My new poem “Save Earth” appears in the latest issue of the Raintown Review, which also contains a review of my spoken word album Elegies & Laments, alongside many fine poems by Kevin O’Shea, Susan Spear, Deborah Tyler-Bennett, Jee Leong Koh, Austin MacRae, Susan Millar DuMars, Maryann Corbett, Matthew Buckley-Smith, Jenna Le, Robert Griffith, James M. Wilson, Christine Potter, Chris Childers, John Whitworth, and Wendy Sloan.
We thought they came from distant moons.
We couldn’t tell at first if they had eyes,
But we learned they have mouths. Big ones. Good God!
A storm of great worms squirms across the skies.

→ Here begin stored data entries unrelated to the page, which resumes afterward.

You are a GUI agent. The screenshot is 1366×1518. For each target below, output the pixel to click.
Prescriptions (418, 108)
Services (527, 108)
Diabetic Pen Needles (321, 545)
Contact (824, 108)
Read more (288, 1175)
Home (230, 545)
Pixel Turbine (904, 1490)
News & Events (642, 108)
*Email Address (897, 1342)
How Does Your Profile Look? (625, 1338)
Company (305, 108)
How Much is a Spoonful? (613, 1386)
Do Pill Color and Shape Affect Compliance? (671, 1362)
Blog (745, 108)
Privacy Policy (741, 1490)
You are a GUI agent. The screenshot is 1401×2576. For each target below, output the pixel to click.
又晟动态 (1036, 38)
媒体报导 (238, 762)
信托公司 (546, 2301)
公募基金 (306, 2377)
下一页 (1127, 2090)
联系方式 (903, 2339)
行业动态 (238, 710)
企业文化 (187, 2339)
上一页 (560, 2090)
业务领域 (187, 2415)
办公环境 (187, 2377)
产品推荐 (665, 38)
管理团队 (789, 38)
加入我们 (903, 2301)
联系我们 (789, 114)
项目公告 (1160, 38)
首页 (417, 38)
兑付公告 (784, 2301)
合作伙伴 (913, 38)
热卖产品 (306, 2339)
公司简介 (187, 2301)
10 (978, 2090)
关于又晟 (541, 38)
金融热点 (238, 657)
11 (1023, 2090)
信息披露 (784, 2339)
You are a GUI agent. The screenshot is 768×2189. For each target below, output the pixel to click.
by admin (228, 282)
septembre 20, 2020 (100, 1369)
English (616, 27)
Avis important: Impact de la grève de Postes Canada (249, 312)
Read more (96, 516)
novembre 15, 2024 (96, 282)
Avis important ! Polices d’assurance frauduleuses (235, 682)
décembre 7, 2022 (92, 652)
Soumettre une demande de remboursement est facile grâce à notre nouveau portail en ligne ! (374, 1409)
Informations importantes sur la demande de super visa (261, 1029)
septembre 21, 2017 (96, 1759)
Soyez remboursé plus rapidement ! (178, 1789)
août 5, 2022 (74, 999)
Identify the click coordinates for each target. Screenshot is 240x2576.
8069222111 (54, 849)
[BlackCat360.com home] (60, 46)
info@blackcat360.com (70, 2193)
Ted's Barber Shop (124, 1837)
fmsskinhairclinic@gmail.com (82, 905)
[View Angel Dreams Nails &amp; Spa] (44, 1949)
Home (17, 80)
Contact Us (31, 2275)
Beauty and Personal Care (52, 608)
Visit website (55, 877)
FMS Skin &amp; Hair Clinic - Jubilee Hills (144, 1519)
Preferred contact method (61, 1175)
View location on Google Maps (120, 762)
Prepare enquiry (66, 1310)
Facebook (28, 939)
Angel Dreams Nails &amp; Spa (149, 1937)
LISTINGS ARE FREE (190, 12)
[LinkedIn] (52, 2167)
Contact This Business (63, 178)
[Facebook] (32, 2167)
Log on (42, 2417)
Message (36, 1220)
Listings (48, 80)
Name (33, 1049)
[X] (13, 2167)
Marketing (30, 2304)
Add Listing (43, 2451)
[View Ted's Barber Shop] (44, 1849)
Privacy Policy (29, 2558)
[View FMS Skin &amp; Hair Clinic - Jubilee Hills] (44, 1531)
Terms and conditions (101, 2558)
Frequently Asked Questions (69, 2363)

We wondered if they were loosed by ancient runes
Or slithered through some blurry dimensional door.
Then we thought maybe earth, that they had clawed
From a blistering crack in the seafloor.
Now we know they were planted eons ago,
Right here, and come to claim their rightful place.
They pour into our wrecked cities and grow.
They smash bridges, dams, and soon this very base.
They’ve neutralized our weapons, but we’re one
Step from being saved! Behold, Mr. President,
One of these will save us. Just one, and they’re done.
We’re ready. We need only your permission
To deploy, and drive these things away,
But we have to do it now, now, before they . . .
Original appearance in The Raintown Review.